Going by the above historical episode, one sees that the Igbo language is in dire need of a functional metalanguage, especially in this computer age, where "transdisciplinarity" globalization is gaining ground (Adedipe 2006). Hence, I would like to acknowledge and appreciate the work already done by different Igbo scholars, research organizations, and educational institutions in their bid to generate a rich and functional Igbo metalanguage. I wish to thank particularly SPILC for the Recommendations of the Igbo Standardization Committee, NERDC for publishing the Quadriligual Glossary of Legislative Terms (1999), NLC for the Primary Science Terminology, NERC for the Metalanguage Project, etc. All these bodies have so far "brought no fewer than 20,000 words into the modern lexicon of Standard Igbo." (Emenajo 2005: 9) However, in generating a metalanguage for Igbo, we should not brush aside the following advice:
"If we engage in the naming game in order to expand our knowledge, if we think the names we give to concepts are the best possible aids to a better understanding of those concepts and in teaching, then we must be careful how we choose our terms." (Echerue 2005: 41)
Indeed, I agree with Echerue that "we have to be careful how we choose our terms" probably to avoid a situation where our language would be overloaded with confusing and conflicting terms. But then, first we should remember that between "un signifiant" and its "signifié" (de Saussure), the rapport is arbitrary. Second, a language has a natural way of shedding unacceptable word creations. Thirdly, we have competent regulatory bodies like the Igbo Studies Association (ISA), the Association for Promoting Nigerian Languages and Culture (APNILAC) and their Standardization Committees, which meet from time to time to consider and regulate some of the neologisms. In my humble opinion, therefore, our young intellectuals and indeed, every stakeholder in the business of the use of Igbo, should be encouraged to continue with their research in the area of "the enlargement of the Igbo lexicon through an aggressive mass coining of new terms and words for the language" (Echerue 2005: 39), especially in this computer/globalization age.
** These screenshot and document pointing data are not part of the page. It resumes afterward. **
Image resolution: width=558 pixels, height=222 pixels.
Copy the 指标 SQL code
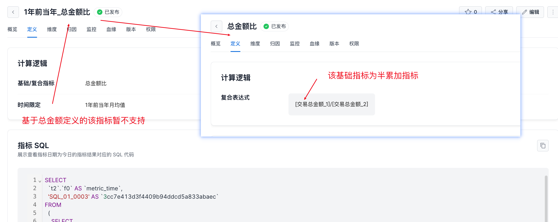click(543, 146)
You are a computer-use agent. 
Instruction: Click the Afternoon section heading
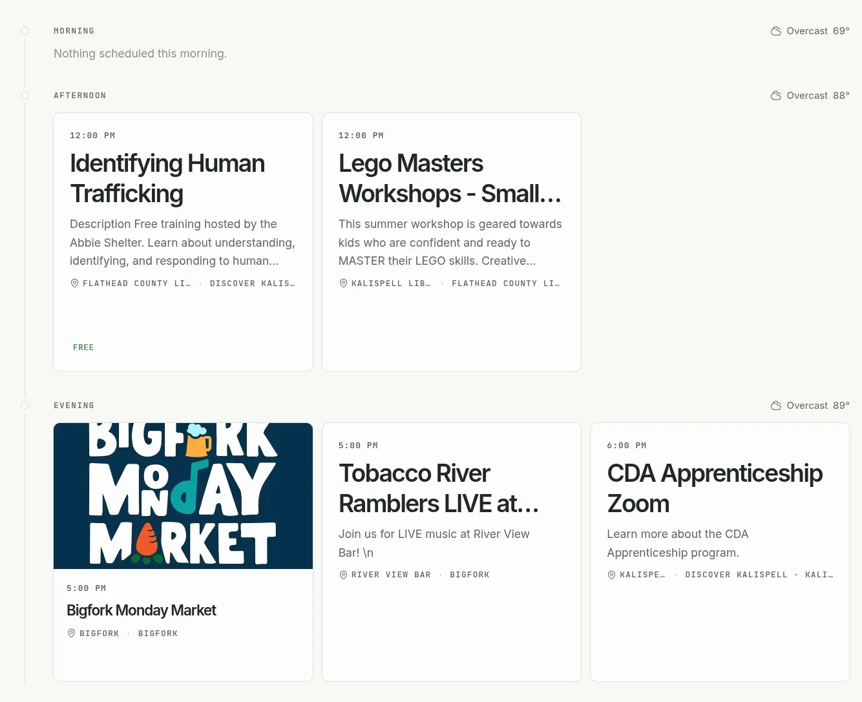tap(80, 96)
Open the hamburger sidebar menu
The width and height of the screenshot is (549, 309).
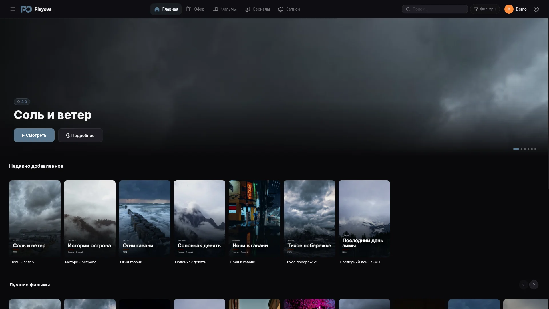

Against this background, this paper aims at contributing its widow's mite, through the translation of selected text samples from my corpus from the field of computer science, towards the generation of Igbo metalanguage. My choice of this corpus is due to the fact that today a thorough knowledge of this discipline serves as a master key to many other human endeavors. I shall adopt the hybrid approach in the metalanguage generation process.
4.0 What is the hybrid approach to metalanguage generation?
Microsoft Encarta Premium Suite 2004 uses the term "hybrid" to describe "a plant produced from a cross between two plants with different genetic constituents" (Botany) or "an animal that results from the mating of parents from two distinct species or subspecies" (Zoology) or "an electronic circuit that consists of two or more components not ordinarily combined with one another" (Electronic Engineering). But in the present circumstance and context, I am going to adopt the concept of "hybrid" as propounded by Nirenburg et al (1993) and quoted by Beal (1996) in his monograph on Example-Based MT (EBMT).
"A very different route to hybridization has been suggested by Nirenburg and his co-workers (Nirenburg, 1993; Nirenburg and Frederking, submitted) in which multiple diverse MT engines co-exist in a single system configuration and contribute their best partial outputs to the overall output of the system."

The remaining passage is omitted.